### [TASK DESCRIPTION]
For each line in the material below that holds "arrow", copy that line.

──────────

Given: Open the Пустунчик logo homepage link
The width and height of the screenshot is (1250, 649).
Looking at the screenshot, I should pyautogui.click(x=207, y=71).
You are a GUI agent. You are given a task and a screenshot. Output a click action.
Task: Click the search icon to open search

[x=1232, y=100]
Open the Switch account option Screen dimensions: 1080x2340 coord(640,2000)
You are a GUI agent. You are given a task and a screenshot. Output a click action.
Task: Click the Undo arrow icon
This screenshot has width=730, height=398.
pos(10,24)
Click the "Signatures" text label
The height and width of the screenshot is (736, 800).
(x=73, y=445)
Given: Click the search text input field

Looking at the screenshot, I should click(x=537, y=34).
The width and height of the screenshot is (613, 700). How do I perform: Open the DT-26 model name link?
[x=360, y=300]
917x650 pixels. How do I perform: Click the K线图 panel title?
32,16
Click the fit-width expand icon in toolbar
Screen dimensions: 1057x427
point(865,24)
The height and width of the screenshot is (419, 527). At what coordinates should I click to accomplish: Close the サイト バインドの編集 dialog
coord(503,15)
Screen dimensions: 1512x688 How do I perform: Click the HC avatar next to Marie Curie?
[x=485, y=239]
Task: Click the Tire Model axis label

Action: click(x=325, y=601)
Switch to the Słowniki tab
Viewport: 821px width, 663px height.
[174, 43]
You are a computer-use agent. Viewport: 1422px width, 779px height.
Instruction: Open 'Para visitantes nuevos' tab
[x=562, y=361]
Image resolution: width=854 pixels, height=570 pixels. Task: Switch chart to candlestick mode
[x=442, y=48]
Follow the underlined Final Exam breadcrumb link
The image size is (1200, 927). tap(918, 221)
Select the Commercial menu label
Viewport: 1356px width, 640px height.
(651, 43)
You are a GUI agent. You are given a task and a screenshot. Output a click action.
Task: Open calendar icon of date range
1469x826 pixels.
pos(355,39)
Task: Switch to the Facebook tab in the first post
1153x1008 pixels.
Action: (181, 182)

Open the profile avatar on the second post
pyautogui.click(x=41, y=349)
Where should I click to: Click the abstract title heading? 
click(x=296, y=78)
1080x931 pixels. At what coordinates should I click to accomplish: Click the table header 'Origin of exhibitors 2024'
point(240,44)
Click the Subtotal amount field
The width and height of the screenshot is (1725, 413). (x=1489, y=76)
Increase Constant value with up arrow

──────────

### [OUTPUT FOR THIS EXERCISE]
Task: Click the Undo arrow icon
Increase Constant value with up arrow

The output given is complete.